Future projects, such as utilizing the R's diamonds dataset for synthetic data generation, hold promise in demonstrating the vast potentials of this technology.

For a deeper dive into synthetic data and its applications, refer to [@jordon2022synthetic].

## Application

The easiest way to create synthetic data is to use the `synthpop` package. Alternatively, you can do it [manually](https://towardsdatascience.com/creating-synthetic-data-3774391c851d)

```{r}
library(synthpop)
library(tidyverse)
library(performance)

# library(effectsize)
# library(see)
# library(patchwork)
# library(knitr)
# library(kableExtra)

head(iris)

synthpop::codebook.syn(iris)

syn_df <- syn(iris, seed = 3)

# check for replciated uniques
replicated.uniques(syn_df, iris)


# remove replicated uniques and adds a FAKE_DATA label 
# (in case a person can see his or own data in 
# the replicated data by chance)

syn_df_sdc <- sdc(syn_df, iris, 
                  label = "FAKE_DATA",
                  rm.replicated.uniques = T)
```

```{r, message=FALSE, warning=FALSE}
iris |> 
    GGally::ggpairs()

syn_df$syn |> 
    GGally::ggpairs()
```

```{r}
lm_ori <- lm(Sepal.Length ~ Sepal.Width + Petal.Length , data = iris)
# performance::check_model(lm_ori)
summary(lm_ori)

lm_syn <- lm(Sepal.Length ~ Sepal.Width + Petal.Length , data = syn_df$syn)
# performance::check_model(lm_syn)
summary(lm_syn)
```

Open data can be assessed for its utility in two distinct ways:

1.  **General Utility**: This refers to the broad resemblances within the dataset, allowing for preliminary data exploration.
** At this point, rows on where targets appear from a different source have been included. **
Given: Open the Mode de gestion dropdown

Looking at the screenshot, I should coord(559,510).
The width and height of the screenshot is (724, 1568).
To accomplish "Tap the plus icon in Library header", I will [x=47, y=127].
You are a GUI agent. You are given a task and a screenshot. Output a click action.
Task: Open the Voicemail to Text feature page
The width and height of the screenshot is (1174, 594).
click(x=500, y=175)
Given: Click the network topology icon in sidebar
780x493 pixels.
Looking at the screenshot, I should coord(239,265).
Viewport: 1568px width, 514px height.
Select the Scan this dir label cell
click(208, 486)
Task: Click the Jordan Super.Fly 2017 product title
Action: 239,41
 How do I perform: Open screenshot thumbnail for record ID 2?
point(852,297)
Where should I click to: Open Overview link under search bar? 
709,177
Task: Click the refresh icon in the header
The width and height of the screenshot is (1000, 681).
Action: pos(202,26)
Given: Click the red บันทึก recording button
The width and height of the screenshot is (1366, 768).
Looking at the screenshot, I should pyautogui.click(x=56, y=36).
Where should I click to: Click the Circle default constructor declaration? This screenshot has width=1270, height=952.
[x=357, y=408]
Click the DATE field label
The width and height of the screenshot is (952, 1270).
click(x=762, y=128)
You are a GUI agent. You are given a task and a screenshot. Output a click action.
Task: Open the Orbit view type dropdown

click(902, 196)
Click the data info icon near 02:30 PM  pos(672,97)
2.  **Specific Utility**: This focuses on the comparability of models derived from synthetic and original datasets, emphasizing analytical reproducibility.

For General utility

```{r, eval = FALSE}
compare(syn_df, iris)
```

Specific utility

```{r}
# just like regular lm, but for synthetic data
lm_syn <- lm.synds(Sepal.Length ~ Sepal.Width + Petal.Length , data = syn_df)
compare(lm_syn, iris)

# summary(lm_syn)
```

You basically want your lack-of-fit test to be non-significant.